THE NINJA WARS is a beautiful film, camera and special effects departments come together and diverge in an elegant counterpoint of daring composition and extreme gore, criteria of excellence Japanese filmmakers have thankfully never thought of separating. It’s also beautifully blocked, thanks to the mechanistic Kabuki aesthetics that give every little movement, of every completely retarded dramatic scene, the same quality of dance as the fights.

There is something like a real story still shining through from novelist Futaro Yamada’s source material. Yamada also wrote the novel that became Oshima’s PLEASURES OF THE FLESH, a much more coherent drama about a misogynist chasing pieces of an ideal woman across various female bodies. The same exchange in WARS has a reverse meaning. The forces of evil need a woman to legitimate their power, she in turn offers them a series of counterfeit versions of her likeness. In the process she is constantly becoming more abstract, losing her head, then her life, then her any identity independent of her twin, ultimately arriving back in her true love’s arms as nothing more than the principle of self-determination, represented by a symbol of Western values, the crucifix.
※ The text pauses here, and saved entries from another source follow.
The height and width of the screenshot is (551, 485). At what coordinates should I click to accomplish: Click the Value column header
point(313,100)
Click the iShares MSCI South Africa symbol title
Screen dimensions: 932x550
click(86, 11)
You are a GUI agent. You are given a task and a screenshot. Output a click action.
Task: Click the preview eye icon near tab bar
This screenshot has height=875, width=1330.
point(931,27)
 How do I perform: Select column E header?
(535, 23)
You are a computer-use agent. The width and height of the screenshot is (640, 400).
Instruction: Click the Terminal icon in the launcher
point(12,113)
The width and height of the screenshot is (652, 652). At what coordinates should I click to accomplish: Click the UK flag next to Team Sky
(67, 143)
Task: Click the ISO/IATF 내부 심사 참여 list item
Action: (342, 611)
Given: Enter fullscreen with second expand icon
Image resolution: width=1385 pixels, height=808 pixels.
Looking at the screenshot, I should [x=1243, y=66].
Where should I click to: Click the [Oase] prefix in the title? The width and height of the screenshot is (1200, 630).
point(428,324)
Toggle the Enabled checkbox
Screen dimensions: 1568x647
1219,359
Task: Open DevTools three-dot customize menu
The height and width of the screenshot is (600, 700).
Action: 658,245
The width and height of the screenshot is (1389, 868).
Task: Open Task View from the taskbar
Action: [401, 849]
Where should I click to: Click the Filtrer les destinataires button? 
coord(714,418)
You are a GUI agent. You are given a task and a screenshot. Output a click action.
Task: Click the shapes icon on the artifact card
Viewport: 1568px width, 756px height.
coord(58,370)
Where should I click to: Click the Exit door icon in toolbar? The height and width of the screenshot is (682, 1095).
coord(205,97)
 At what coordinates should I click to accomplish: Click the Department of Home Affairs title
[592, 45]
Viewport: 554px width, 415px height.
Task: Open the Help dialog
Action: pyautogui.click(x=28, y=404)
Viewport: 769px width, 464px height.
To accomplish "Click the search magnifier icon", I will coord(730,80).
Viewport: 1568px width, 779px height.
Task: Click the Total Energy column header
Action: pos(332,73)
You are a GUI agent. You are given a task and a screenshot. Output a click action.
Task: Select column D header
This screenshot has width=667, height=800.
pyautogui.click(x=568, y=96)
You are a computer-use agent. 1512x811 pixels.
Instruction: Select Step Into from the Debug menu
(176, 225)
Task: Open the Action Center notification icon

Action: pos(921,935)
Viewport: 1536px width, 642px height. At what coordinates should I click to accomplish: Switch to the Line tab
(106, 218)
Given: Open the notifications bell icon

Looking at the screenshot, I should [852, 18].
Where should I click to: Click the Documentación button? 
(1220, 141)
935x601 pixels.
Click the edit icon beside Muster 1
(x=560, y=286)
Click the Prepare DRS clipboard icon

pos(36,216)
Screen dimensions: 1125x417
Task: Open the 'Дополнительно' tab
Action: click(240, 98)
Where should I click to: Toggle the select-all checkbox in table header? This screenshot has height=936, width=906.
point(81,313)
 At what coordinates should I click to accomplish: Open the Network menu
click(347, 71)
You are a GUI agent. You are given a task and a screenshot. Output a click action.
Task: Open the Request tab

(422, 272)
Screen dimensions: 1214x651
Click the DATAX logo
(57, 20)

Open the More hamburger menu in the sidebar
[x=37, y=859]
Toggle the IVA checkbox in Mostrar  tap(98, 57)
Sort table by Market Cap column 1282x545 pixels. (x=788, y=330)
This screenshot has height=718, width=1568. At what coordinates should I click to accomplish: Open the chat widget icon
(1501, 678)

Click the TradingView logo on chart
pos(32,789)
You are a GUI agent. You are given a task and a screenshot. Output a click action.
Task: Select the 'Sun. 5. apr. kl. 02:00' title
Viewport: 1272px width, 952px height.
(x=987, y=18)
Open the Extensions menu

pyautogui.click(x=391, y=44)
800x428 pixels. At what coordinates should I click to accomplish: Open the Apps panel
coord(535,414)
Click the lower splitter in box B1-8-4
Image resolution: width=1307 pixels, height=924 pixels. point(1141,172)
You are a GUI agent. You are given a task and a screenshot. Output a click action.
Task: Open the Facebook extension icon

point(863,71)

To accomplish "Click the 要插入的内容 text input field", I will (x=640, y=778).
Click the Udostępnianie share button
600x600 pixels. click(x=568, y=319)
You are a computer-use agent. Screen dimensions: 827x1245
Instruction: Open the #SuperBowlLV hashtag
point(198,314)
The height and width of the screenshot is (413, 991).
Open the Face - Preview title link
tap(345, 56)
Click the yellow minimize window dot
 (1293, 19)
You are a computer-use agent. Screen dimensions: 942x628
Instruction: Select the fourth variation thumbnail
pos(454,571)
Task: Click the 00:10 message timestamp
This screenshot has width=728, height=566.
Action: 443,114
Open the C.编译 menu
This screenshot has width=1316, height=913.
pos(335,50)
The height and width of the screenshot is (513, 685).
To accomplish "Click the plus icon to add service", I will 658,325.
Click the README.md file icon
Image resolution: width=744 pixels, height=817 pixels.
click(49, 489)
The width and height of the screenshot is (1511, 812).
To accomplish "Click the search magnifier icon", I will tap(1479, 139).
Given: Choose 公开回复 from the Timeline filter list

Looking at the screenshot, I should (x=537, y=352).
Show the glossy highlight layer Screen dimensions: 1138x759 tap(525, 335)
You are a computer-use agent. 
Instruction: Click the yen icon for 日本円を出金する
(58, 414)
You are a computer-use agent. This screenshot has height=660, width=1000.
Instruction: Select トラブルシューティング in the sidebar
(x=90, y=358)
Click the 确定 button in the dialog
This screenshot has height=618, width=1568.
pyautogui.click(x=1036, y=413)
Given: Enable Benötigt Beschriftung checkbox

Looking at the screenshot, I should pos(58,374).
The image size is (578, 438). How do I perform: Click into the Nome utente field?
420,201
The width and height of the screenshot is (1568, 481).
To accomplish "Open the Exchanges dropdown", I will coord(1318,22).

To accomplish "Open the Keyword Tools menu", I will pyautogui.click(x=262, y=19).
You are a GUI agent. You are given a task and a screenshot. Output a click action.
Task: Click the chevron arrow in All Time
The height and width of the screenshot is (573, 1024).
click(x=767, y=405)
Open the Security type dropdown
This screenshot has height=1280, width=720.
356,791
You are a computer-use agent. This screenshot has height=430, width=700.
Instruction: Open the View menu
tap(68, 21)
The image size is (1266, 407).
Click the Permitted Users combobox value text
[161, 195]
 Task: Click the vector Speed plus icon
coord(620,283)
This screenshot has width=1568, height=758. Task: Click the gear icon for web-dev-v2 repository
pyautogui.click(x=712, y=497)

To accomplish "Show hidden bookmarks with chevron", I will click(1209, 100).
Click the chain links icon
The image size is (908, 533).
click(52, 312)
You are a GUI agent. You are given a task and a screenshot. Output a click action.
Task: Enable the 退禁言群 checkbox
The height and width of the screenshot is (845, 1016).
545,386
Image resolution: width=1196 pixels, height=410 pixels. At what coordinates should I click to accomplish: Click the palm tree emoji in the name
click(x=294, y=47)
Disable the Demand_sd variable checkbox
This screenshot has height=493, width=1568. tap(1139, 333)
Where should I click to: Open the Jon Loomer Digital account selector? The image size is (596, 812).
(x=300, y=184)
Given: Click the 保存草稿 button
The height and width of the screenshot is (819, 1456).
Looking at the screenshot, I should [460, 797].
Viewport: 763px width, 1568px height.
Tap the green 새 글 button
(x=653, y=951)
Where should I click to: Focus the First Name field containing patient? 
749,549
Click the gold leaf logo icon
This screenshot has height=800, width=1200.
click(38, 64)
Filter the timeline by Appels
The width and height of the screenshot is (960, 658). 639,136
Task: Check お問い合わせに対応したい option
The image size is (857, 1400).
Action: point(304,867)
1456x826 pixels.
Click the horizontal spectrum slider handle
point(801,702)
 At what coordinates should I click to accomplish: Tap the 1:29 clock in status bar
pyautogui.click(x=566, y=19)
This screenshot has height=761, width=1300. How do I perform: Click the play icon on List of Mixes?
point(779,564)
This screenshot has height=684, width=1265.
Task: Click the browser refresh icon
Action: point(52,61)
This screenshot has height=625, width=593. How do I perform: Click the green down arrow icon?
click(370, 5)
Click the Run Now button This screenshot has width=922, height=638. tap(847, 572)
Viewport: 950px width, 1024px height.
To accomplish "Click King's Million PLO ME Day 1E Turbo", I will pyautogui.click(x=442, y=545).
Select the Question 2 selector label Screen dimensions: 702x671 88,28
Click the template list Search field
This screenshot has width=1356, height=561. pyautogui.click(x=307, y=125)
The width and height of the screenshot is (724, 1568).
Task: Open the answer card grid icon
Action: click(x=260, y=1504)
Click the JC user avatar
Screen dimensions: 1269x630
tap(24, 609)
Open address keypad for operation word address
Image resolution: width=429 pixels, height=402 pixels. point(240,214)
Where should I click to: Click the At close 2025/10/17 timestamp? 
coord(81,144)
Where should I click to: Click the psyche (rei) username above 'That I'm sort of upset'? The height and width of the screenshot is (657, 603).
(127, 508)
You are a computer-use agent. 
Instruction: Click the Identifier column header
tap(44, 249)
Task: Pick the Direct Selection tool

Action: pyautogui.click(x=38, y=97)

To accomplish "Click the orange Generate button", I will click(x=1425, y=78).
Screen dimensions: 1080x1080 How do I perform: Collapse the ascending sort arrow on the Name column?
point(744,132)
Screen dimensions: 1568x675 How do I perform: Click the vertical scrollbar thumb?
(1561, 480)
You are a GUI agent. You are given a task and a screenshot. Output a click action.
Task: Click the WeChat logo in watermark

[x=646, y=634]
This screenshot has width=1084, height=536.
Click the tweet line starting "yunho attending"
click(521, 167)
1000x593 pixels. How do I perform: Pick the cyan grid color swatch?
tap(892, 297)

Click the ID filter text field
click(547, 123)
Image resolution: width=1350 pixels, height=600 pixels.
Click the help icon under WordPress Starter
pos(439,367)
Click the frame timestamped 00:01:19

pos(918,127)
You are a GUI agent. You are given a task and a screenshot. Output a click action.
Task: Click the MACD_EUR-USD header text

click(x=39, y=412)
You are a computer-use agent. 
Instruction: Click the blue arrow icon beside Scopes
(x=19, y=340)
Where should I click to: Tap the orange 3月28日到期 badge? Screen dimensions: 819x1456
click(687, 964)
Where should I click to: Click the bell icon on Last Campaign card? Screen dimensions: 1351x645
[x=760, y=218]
These were principle concerns of Yamada’s, who was famous not only for pulp novels about ninja wars, but also the bitterness of a postwar generation that viewed Japanese society as a “pile of acorns with zero regard for personal independence or uniqueness.” That uniqueness is denied brutally in FLESH, and only regained in WARS as the faintest promise amid overwhelming, violent nonsense.

For the staggering and delirious in our midnight audience, who look to the ninja war genre for simpler satisfactions, we can promise the following: some (limited, but fruitful) screen time for Sonny Chiba, projectile vomiting monks (who can fly), doppelgänger succubi, an impressive variety decapitation scenes, and a love story that does not require any serious attention to the dialogue to enjoy.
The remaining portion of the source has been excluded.